Fast forward a decade and Terraform is now the default paradigm. Perhaps its greatest advantage was that by abstracting all that infrastructure into code, developers could apply the tools they used for writing low-effort, safe releases for software. They got to apply Agile, DevOps, Git tools, and more.
Terraform allowed for:
Enter the Salto team. Our founders wanted to apply as-code methodologies to business systems, where many of the same cross-app management issues existed. But for all Terraform’s benefits, the team ran into insurmountable issues:
#1. Business applications can be modified: The assumption of infrastructure immutability cannot hold true with complex and no/low-code platforms such as Salesforce and Netsuite. The definitions of such applications can be updated by configuration changes that are done in the applications themselves. In fact, more often than not the teams in charge of these applications may prefer to make those changes in the application UI.
#2. It was difficult to enforce its type system: There was nothing stopping people from misspelling fields or names and so creating lots of little errors that, overall, made things no longer searchable or interoperable.
#3. It didn’t allow for multi-environment workspaces: Or, it did, through directories, but then the main configuration and the state needed to be manually configured, which also wasn’t scalable. Later on, Terraform released the workspaces feature, but it’s not a full featured environments management solution.
So, the idea of infrastructure as code gave birth to a parallel, business applications-specific methodologies. This is implemented with a language that is based on Hashicorp’s HCL and differs in some semantics and operations that we’ve implemented in Salto’s core engine.
First, I’ll point out that Salto uses Terraform to manage our own infrastructure. We are ongoing fans. But we also use Salto to manage our business applications, and offer that as a SaaS service to customers, because we’ve taken those innovations further and created an entirely new universal language for business systems called NaCl, or “not another configuration language.”

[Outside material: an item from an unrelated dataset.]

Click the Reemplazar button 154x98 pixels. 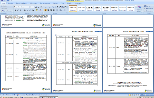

Based on HCL, NaCl addresses the chief issues business systems managers face:
#1. Universal configuration language with Dual Works Mode: Rather than build from scratch (or templates) in each system, Salto provides one language that works across all supported business applications. That is, you start with the pre-built infrastructure for Salesforce, NetSuite, Jira, etc. And second, Salto’s Dual Works Mode means you can work in the application’s interface or in Salto, and it’ll keep both up-to-date. If someone modifies something in Salesforce, it’ll update the NaCl files.
#2. Strong, extensible type system: Leveraging NaCl, Salto offers a unique capability that allows users to define custom types with built-in validations. This enables the safe representation of any configuration in NaCl. For example, if your company’s products are represented in Salesforce, and each product has its own category, then Salto will use your company’s definition of a product to alert in the event a specific product is missing a category. This supports powerful tools such as auto-complete and pre-deploy validations, that help avoid an otherwise long and cumbersome configuration process.

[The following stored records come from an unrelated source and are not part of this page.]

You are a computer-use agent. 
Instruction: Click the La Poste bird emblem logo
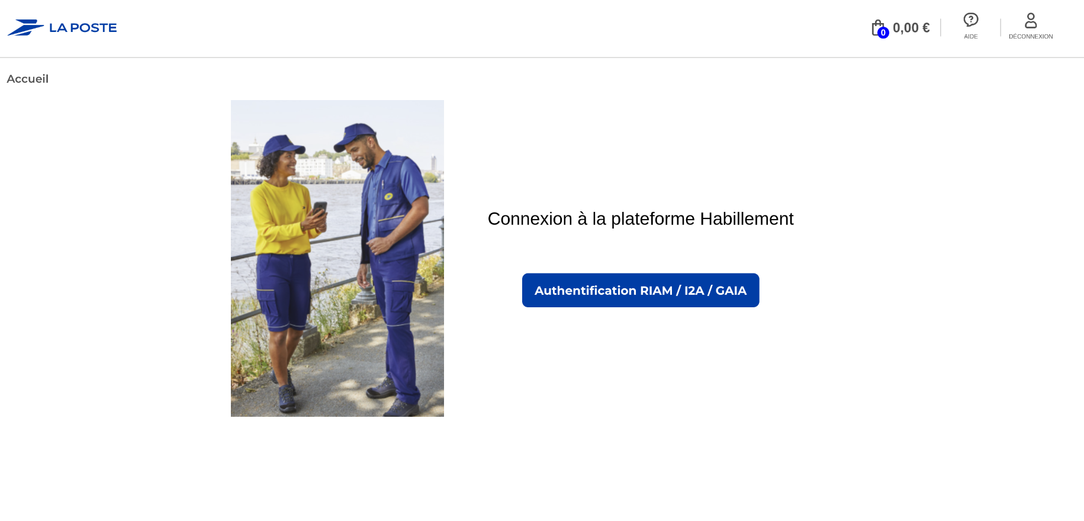[25, 27]
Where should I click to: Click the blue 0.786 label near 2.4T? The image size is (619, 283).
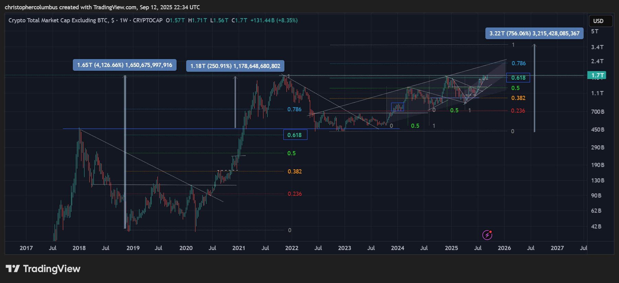(518, 63)
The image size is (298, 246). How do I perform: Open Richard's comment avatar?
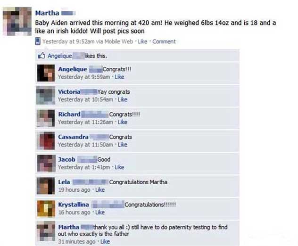click(46, 118)
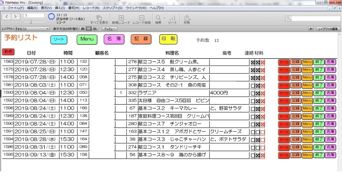Expand the search dropdown arrow beside 検索
Image resolution: width=342 pixels, height=192 pixels.
tap(165, 18)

#3. Simple multi-environment management: In Salto, we allow you to host multiple environments of your business application (what we call “a service”) within one workspace. You can create environments for dev, staging, UAT, production, etc., and manage your complete application lifecycle in one place.

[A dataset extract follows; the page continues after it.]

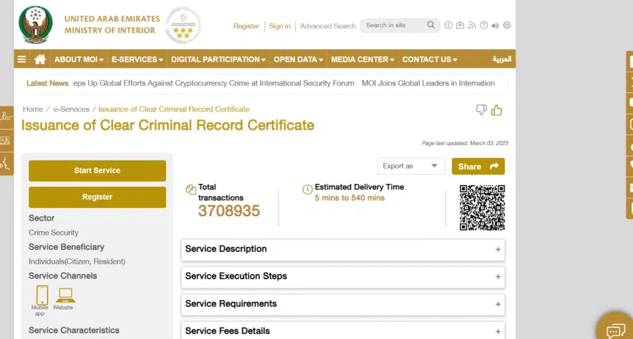
Task: Click the RSS feed icon
Action: coord(472,25)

What all this means is business systems managers now have access to the power of software development, and everything Terraform allows for infrastructure, via Salto.
Salto is at the early stages of revolutionizing business applications management—doing things like reducing the effort required to implement Salesforce by 75%. We’re making application management as easy as Terraform has made infrastructure management.
And who knows. Maybe someone will apply the idea behind Salto’s universal language to another area next.